Bernie Sanders a annoncé la fin de sa campagne présidentielle, distancé dans les sondages et dans le compte des délégués pour la course à la primaire démocrate par Joe Biden.
La campagne de Bernie Sanders était l’antithèse de tout ce qui a rendu inévitable l’échec du Parti Démocrate et de la sociale-démocratie européenne. Centrée sur les catégories populaires, elle visait à rendre au peuple américain le contrôle sur sa vie en luttant contre les inégalités et les forces du marché. Comme en 2016, la vigueur de sa campagne et son attrait auprès des jeunes sont gageurs d’espoir pour l’avenir. Les groupements qui se revendiquent du socialism ou du democratic socialism, deux termes à la connotation très forte en anglais, se multiplient, et la relève de ce mouvement semble être assurée par Alexandria Ocasio-Cortez, dont le rôle dans la campagne de Bernie Sanders a été central.

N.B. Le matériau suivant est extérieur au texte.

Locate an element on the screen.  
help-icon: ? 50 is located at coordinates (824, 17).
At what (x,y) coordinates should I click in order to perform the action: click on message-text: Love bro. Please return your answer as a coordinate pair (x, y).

Maintenant, quelle campagne pour Joe Biden ? Suivra-t-il l’establishement démocrate dans l’abandon des questions sociales au profit d’un vague intersectionnalisme voulant fédérer les minorités sans y parvenir ? Ou bien voudra-t-il rassembler le peuple américain dans toutes ses composantes autour d’un projet politique social ? Se contentera-t-il d’utiliser Donald Trump comme épouvantail, ou bien se battra-t-il vigoureusement sans considérer que l’élection présidentielle lui est due ? Pour résumer en une question et suivant les analyses du politiste américain Thomas Frank, accompagnera-t-il le mouvement des élites financières vers le Parti Démocrate et des classes populaires vers le Parti Républicain, ou bien luttera-t-il vigoureusement pour que les démocrates redeviennent the Party of the People ?
Toutes ces questions sont en suspens, tant la crise du coronavirus l’a astreint à un silence médiatique prolongé. Celle-ci est l’occasion rêvée pour un démocrate de porter un projet de lutte contre la financiarisation et la privatisation de la santé aux Etats-Unis, qui décuplent les effets du virus et placent les pauvres dans des conditions sanitaires inacceptables. L’espoir Sanders étant passé, il ne reste qu’à attendre de savoir si Biden sera la énième déception d’un parti en lequel les classes populaires ne croient plus. Joe Biden a un lourd passé de centriste acquis aux forces du marché. Dans les années 1980, il a fait partie de ceux qui ont voulu réorienter la ligne du parti vers la fin du modèle rooseveltien de dépenses publiques et de sécurité sociale, ce qui aboutit à la présidence néolibérale de Bill Clinton. Il est lui-même sénateur du Delaware, paradis fiscal américain qui permet aux entreprises des Etats-Unis de ne pas payer l’impôt dû à la collectivité. Un tel héritage n’est guère enthousiasmant, à lui de démontrer qu’il saura être à la hauteur des enjeux. Avec le retrait de Sanders c’est un espoir de battre Trump qui s’envole en même temps que celui de nouvelles relations entre les USA et le reste du monde.